We denote by \(\mathbb{E}_\nu^\pi\) the expectation operator with respect to the probability space \((\Omega, \mathscr{F}, \mathbb{P}_\nu^\pi).\) If \(\nu = \delta_x\) is a Dirac measure at \(x \in \mathsf S,\) we will simply write \(\mathbb{P}_x^\pi\) and \(\mathbb{E}_x^\pi\) for \(\mathbb{P}_{\delta_x}^\pi\) and \(\mathbb{E}_{\delta_x}^\pi.\)
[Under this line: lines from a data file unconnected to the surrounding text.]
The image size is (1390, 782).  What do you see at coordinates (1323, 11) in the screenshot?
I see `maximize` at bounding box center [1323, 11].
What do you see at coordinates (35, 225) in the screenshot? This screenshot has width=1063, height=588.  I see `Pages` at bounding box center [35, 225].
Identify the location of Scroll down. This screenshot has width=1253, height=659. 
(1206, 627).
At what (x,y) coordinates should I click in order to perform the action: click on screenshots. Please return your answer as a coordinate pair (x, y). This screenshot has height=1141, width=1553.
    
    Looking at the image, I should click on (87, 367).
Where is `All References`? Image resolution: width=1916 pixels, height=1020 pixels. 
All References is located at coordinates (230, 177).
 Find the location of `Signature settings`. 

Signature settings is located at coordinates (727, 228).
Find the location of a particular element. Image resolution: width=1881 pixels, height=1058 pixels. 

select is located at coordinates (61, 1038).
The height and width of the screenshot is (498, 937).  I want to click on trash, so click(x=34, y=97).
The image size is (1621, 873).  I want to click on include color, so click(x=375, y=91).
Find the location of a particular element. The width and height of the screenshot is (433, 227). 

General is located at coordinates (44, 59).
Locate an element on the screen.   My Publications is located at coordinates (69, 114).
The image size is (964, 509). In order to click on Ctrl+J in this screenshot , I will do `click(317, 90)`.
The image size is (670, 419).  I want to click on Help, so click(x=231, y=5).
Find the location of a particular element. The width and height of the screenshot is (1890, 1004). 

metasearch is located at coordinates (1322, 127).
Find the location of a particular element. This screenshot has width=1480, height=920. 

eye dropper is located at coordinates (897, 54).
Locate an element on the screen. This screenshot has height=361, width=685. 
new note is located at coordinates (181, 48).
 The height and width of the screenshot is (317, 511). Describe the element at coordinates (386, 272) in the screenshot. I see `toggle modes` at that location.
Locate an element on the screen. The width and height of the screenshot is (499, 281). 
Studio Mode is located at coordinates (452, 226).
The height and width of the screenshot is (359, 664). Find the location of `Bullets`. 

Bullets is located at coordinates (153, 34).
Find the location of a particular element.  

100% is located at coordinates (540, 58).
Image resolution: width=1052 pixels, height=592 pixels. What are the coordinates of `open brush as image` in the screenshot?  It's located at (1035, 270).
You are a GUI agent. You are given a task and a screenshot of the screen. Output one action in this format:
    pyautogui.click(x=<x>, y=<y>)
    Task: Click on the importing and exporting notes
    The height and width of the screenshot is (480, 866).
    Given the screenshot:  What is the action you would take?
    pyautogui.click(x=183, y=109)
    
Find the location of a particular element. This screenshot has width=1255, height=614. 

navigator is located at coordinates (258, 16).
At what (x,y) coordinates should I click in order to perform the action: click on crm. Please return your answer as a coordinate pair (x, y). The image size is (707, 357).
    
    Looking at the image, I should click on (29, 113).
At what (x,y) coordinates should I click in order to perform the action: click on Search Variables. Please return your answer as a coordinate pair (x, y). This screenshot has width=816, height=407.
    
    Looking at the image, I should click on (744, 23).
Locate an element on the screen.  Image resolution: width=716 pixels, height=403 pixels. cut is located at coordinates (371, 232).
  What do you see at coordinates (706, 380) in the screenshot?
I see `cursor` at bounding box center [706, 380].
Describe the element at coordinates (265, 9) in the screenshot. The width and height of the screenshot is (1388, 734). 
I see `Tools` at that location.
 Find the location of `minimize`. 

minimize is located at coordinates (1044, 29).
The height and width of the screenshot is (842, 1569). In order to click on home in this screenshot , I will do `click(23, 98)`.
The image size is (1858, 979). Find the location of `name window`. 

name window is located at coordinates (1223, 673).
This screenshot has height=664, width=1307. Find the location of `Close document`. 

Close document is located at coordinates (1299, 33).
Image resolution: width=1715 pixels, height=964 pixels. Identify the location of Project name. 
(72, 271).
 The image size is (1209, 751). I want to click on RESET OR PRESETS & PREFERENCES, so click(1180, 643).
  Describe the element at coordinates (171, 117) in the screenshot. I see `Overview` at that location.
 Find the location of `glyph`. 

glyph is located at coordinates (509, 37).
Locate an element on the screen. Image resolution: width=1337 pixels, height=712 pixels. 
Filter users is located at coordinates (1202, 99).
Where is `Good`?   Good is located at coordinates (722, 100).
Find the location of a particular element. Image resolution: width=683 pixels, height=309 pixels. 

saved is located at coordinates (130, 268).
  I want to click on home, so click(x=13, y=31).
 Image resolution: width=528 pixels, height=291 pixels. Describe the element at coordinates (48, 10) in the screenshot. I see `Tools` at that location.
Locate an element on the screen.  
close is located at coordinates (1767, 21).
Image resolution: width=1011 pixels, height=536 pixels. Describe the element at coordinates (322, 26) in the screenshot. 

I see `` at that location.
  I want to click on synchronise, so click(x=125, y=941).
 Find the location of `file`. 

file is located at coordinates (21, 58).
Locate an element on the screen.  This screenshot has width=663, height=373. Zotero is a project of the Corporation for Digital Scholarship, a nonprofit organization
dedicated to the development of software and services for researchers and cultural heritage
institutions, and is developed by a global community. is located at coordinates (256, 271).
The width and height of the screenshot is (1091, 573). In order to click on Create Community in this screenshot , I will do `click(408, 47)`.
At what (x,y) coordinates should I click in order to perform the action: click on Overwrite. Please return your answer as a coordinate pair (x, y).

Note that (1) implies that we can write (11) and (12) as \[\begin{aligned} \mathbb{P}_\nu^\pi\left[\{A_n \in C\} \mid \sigma(H_n)\right] = \pi_n(H_n, C), \quad C \in \mathscr A,\end{aligned}\] \[\begin{aligned} \mathbb{P}_\nu^\pi\left[\{X_{n+1} \in B\} \mid \sigma(H_n, A_n)\right] = \kappa((X_n, A_n), B), \quad B \in \mathscr S.\end{aligned}\]

Also notice that because of the constraint (9) on a policy, the probability measure \(\mathbb{P}_\nu^\pi\) is supported on the closure of the set of all possible histories \(\mathsf H_\infty := \mathsf S \times \llbracket \alpha \rrbracket^\infty.\)

Definition 14: Given a Markov decision model \((\mathsf S, \mathsf A, \alpha, \kappa, r)\), an initial distribution \(\nu,\) and a policy \(\pi \in \Pi,\) the associated stochastic process \((\Omega, \mathscr{F}, \mathbb{P}_\nu^\pi, \{X_n\}_{n \ge 0})\) is called a Markov decision process.
Definition 15: We call \(\{X_n\}_{n \ge 0}\) the state process and \(\{A_n\}_{n \ge 0}\) the action process.

Markov State Process

Although equation (14) looks like a Markov condition, the state process \(\{X_n\}\) may not be a Markov process because of the dependence on history through the action process. It seems intuitively plausible that if the policy is Markov, then the state process should also be Markov. We prove this now.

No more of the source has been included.